[imagesource: Jason Henry]
One of the most intense episodes of Black mirror was The whole story of you, where technology allows the eyes of the character to record everything that happens, to be seen again as memories.
This terrifying level of technological sophistication feels close to home when you realize that tech companies have tried something similar before, with glasses that record and capture everything you see.
If this scares you, you can be thankful that none of these companies have had much success in their attempts.
Remember Google tried failure Google glasses? What about the high-tech glasses version of Snapchat, which could record clips and take photos?
Yeah, no, not really.
But now Facebook is trying, collaborating with Ray-Ban.
Facebook’s glasses are called Ray-Ban Stories and will allow users to take photos, record videos, listen to music or podcasts, and take phone calls through a Bluetooth connection and a built-in microphone.
They are on sale in Ray-Ban stores and in line for £ 299 (almost R6,000):
Early reviews were largely nasty, with the glasses being called “unnecessary” and just plain “dumb”.
here is Mashable with their hot plug:
Facebook’s newest hardware comes with such a limited and poorly executed feature set for the price that it’s hard to take it seriously as a product.
This is just an expensive toy for influencers apparently designed to make Facebook look ‘cool’, designed for a world where ‘stories’ are now widely known as fleeting and easily forgotten snippets of our lives on. social networks.
Knowing that Facebook has long been under scrutiny for the way it handles user personal data, the fact that glasses are surreptitiously filming people is obviously a major concern.
The telegraph reported this privacy issue, mentioning that people were having trouble seeing the one little white light that’s supposed to let people know when they’re being filmed:
Early examiners found that a single white light designed to turn on when the glasses record 30-second video clips was difficult to detect, with many subjects unaware they were being filmed.
… A reviewer who obtained early access to the device from the Wall Street Journal said it had filmed more than 20 people with the glasses on but none could detect light, especially in daylight.
The camera continues to work if a user taps the warning light on, although Facebook has said it would violate its terms of service.
On the flip side, Facebook argues that since the clips are only 30 seconds long and users have to press a button on the frame to start recording, clandestine filming won’t be so easy.
Facebook is ultimately trying to get people comfortable with high-tech headgear:
“We asked ourselves how do we create a product that helps people really be in the moment they are? Andrew Bosworth, director of Facebook Reality Labs, said in an interview.

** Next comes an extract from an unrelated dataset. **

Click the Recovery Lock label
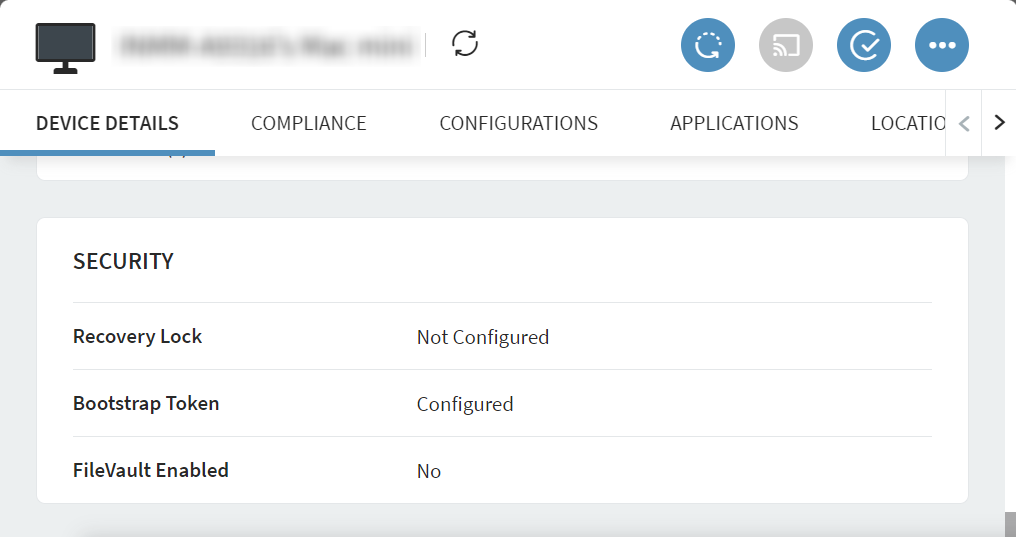 pyautogui.click(x=137, y=336)
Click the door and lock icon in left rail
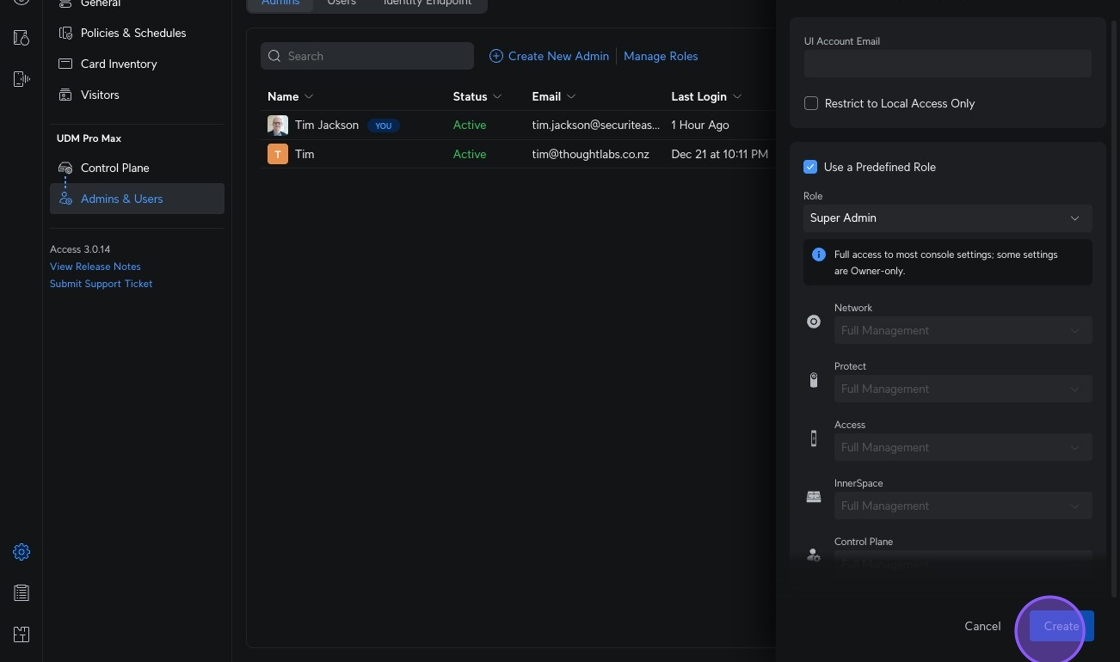 tap(21, 38)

“Isn’t that better than having to pull out your phone and hold it in front of your face every time you want to capture a moment?” “
A review on The New York Times has a point about the audio activation feature, called Facebook Assistant, which allows the wearer to take hands-free photos and videos:
For me, it was a sticking point. What do people around me think when they hear me say, “Hey, Facebook, take a picture”? Can I still look cool doing this? Can anyone?

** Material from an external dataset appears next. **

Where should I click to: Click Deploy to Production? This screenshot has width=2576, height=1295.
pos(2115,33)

Additionally, to help Facebook improve the assistant, users are asked to allow the device to store transcripts of their voice interactions, which will then be examined by a mix of human algorithms and machine learning. I didn’t like it and imagine others won’t be overly enthusiastic either, no matter how benign their voice interactions may be.
However, you can also take photos and record videos with the push of a button on the right temple of the glasses.
For Mark Zuckerberg, the ultimate goal is to eventually release a pair of smart glasses that fully augment reality, which puts a kind of virtual overlay on the world in front of people.
Call me when they can tell me the names of people I’m talking to, or even before I greet them.
This is the kind of technology that I can support.